Trespasser no. 4, 2025, Oil on linen
over shaped stretcher, 72 x 96 inches.
Words have worked for Davie in the past. Not in a literal way that say "container" did for Ross Bleckner with his paintings of the '90s made in the shape of urns. But her '90s pieces were "wavy" Davie's and sometimes "curvy" Davie's. But after the '00s, she began looking inside for inspiration rather than at how she looked from the outside.
"Abstractionists see no more sections, no divisions between different sections of reality, and this is not surprising since reality has been transferred from the outside to the inside of the artist, where experience is all one, and everything exists on the same plane." – Guillaume Apollinaire
Strange Terrain no. 5, 2025, Oil on linen, 60 x 105 inches.
A more internal perspective persists in the Red Wave paintings. In Strange Terrain No. 5, we are reminded of both the sea and the body. These are gorgeous paintings, but she doesn't let you just fall into fairy-tale beauty. She brings you back to the real condition of the body. At one point, a cut opens up between the lines and drips over the undulating surface.

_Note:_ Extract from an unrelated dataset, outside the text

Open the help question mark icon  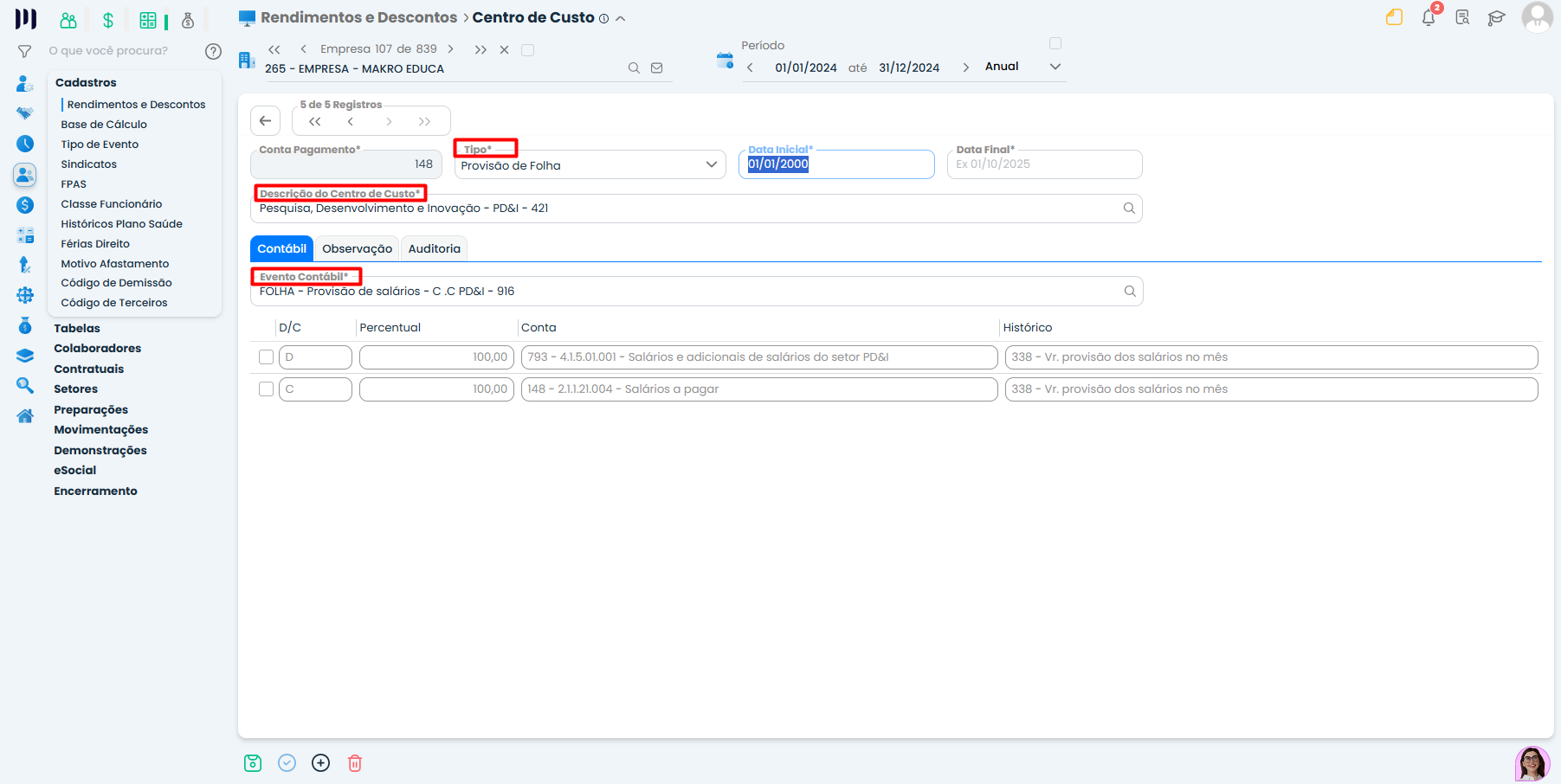tap(213, 51)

There's a carnal shadow. It's not only a billowing pomegranate sea at dusk, but it's also viscera heaving with the breath, the tissue that covers the ribcage.
Both Strange Terrain paintings are composed of two canvases. It means that when she is painting the horizontal stroke, she has to stop and then continue the line again on the next canvas. This deliberate obstruction asks the question, 'Is the action still authentic if it is made a second time?'
Or in this case, if the line is continued.

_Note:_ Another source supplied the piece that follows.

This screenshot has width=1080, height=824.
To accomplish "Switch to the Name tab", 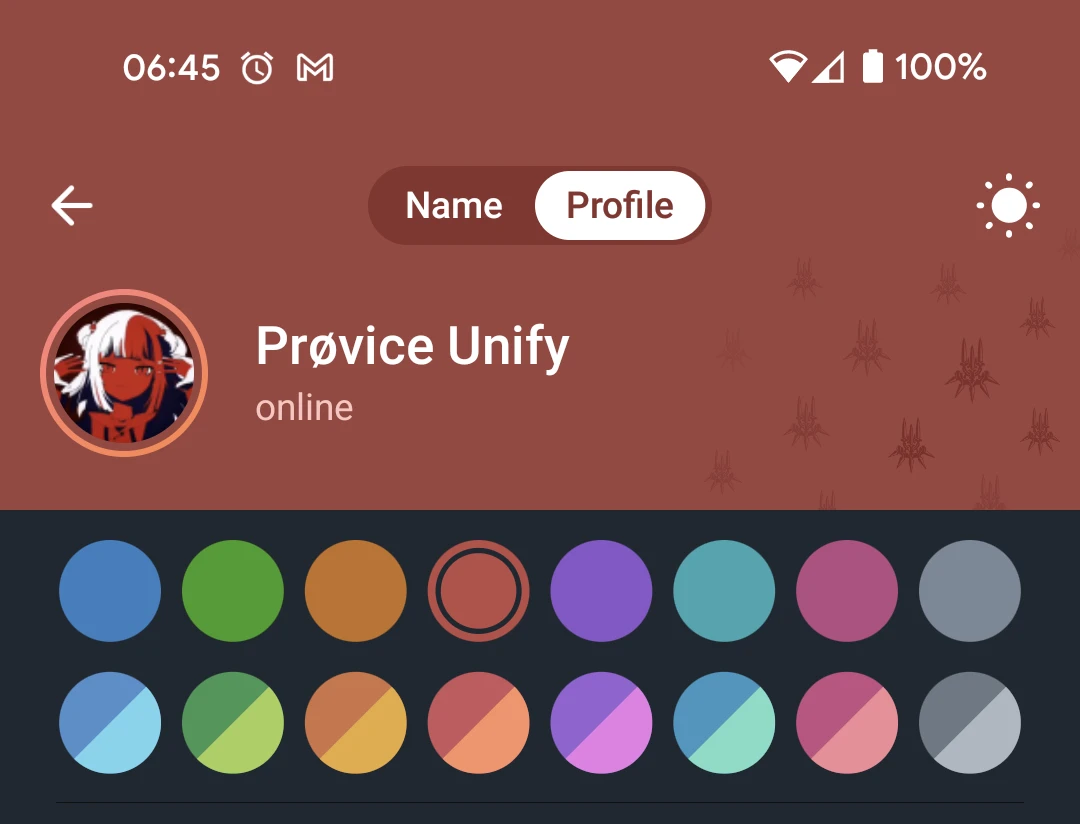I will [454, 205].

It harks back to one of her earlier diptychs like Ummm….#1 & #2, 1993. Part of the Sidewalk series. Where a curvy form covered by stripes had to be repeated in the second painting.
Ummm....#1 & #2, 1993, Part of the Sidewalk series, Oil on canvas over shaped stretcher, 90 x 60 inches (each canvas).
This emphasis on the performance side of painting reminds me of the difference between the guitar playing of Jimi Hendrix and Marc Bolan. It didn't matter whether Jimi was playing with his teeth or behind his back; you took the notes he played to be an authentic response to the music. But in a performance by T Rex at the Rainbow music venue in the early '70s, Marc ran his tambourine up and down the neck of the guitar until he finally ejected the tambourine into the audience. It really didn't matter what the sounds coming out of the speaker were; it was about the performance of the action. Marc was no slouch as a guitarist either, but he sometimes used the guitar as a prop as well as an instrument.
While I recognize that this example is not exactly the same thing, because Karin very much cares about what the painting looks like. I'm just using it to make a comparison between how glam was much more playful with the rock music form in a way that is similar to how the post painterly abstract artists used Minimalism. The exact same thing would be if Marc played an impassioned solo and then reproduced it, immediately note-for-note. That would be very Karin Davie.
Karin's work is about aesthetics and poetry. She asks: can a painted performance be authentic? Is the edge of the canvas the end of this particular state described by the painting? At the same time she's alluding to places and things in an optical way. This line casts a shadow, this one emanates light. This picture reminds you of waves. Consequently, the image seems to shift constantly between different states.